Haduuuh... puyeng kepalaku mendengar omongan Abi selama satu bulan ini. Tak ada henti-hentinya ia menjejaliku dengan kalimat-kalimat yang bagaikan teror itu. Rasanya aku ingin memundurkan lagi usiaku, seandainya saja bisa.

Argh! Kenapa juga aku berada dalam karakter medium begini? Mestinya, kalau mau nakal dan jadi seorang pembangkang, jangan nanggung. Minggat sekalian!

Tapi aku tidak sanggup menjadi penyebab Umi semakin menderita batinnya kalau aku melakukan hal itu. Aku tidak tega. Umi sudah mulai tua dan mulai mengeluhkan kesehatannya. Tapi aku juga tidak ingin dijodohkan, apalagi dengan seorang ustadz. Kenapa mereka tidak mau mengerti itu?

Lagipula, aku punya seseorang yang kucintai. Mas Imam. Pemilik bengkel yang lokasinya tidak jauh dari SMA tempat aku mengajar. Kami dekat, tapi memang tidak terikat hubungan pacaran. Hanya sebatas tahu sama tahu kalau kami memiliki perasaan yang sama. Mas Imam punya niat baik ingin menikahiku, namun kendalanya cuma satu: restu kedua orang tua kami.

Bukan. Bukan karena orang tuanya tidak menyukaiku. Tetapi, mereka tidak memperbolehkan Mas Imam menikah sebelum kedua kakak lelakinya dan satu kakak perempuannya menikah lebih dulu. Mas Imam anak bungsu dari empat bersaudara. Usianya sekarang 26 tahun, dan aku tidak tahu kapan kakak-kakaknya itu akan menikah. Bisa jadi setahun, dua tahun, atau lebih dari lima tahun. Busyet, usiaku bisa mencapai kepala tiga. Hiks!

Belum lagi kendala berikutnya, tentang restu dari Abi yang juga tidak kunjung kudapatkan.

Sama, Abi bukannya tidak suka pada Mas Imam. Ia tidak membencinya sama sekali. Tapi... alasan ia tak merestui kami adalah: karena dari segi ilmu pengetahuan agamanya, Mas Imam tak sesuai kriteria yang diinginkan oleh Abi. Jangankan untuk berdakwah, mungkin, menjadi imam salat di masjid pun ia tak mumpuni. Tetapi dia lelaki baik. Selama dekat denganku, ia tidak pernah berbuat macam-macam. Bicaranya pun sopan terhadapku.
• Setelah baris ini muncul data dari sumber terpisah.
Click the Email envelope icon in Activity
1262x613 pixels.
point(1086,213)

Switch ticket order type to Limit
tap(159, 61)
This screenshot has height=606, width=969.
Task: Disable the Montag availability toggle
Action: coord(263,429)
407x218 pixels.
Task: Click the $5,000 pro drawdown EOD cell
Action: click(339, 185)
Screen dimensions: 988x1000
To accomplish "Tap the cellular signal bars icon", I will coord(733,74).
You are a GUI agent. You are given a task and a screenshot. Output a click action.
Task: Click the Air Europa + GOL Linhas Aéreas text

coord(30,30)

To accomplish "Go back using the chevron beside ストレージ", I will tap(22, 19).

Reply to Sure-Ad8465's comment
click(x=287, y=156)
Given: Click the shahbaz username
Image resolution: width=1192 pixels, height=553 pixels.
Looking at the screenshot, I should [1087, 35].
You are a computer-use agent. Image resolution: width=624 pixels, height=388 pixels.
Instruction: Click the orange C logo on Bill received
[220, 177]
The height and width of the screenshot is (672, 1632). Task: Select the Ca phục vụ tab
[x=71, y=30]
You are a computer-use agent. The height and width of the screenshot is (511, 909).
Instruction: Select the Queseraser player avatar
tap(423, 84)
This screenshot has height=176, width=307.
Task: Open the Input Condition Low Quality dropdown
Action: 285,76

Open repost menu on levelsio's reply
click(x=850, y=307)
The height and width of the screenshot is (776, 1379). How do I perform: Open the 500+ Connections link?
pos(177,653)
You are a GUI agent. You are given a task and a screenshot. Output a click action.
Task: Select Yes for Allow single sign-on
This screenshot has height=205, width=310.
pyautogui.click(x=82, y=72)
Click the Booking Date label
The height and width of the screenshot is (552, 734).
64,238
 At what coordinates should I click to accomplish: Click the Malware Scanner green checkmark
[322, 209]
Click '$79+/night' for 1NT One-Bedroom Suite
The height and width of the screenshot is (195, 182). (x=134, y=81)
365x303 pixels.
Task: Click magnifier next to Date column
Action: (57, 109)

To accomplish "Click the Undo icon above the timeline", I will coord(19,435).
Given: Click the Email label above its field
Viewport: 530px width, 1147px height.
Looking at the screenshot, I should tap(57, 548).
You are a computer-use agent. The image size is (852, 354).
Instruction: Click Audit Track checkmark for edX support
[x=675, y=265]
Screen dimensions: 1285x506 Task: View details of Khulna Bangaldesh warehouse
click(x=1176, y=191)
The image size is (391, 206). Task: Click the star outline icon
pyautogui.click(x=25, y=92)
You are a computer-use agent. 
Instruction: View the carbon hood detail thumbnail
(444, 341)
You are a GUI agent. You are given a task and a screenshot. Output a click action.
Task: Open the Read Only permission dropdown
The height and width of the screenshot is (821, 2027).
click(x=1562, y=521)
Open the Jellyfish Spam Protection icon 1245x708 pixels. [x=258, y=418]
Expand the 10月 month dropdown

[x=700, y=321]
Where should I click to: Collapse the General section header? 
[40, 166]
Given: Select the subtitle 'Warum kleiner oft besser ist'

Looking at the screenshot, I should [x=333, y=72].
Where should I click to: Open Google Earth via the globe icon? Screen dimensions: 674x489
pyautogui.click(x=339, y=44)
Oh Tuhan, aku sangat galau....

Tetapi aku takut untuk salat istiqharah. Aku takut membayangkan bahwa Mas Imam bukanlah jodohku.

Aku mencintainya....

Perjodohan

Kabut pagi masih menggantung di langit. Udara dingin seolah enggan beranjak dari muka bumi. Cericit burung terdengar riang menyambut mentari. Beberapa orang memanggul cangkul, dan perempuan-perempuan menggendong tenggok, sebuah bakul besar yang terbuat dari keratan bambu. Mereka terlihat berjalan dengan semangat di sepanjang jalan. Gemericik air yang berseling dengan nyanyian binatang sawah melengkapi pesona pagi.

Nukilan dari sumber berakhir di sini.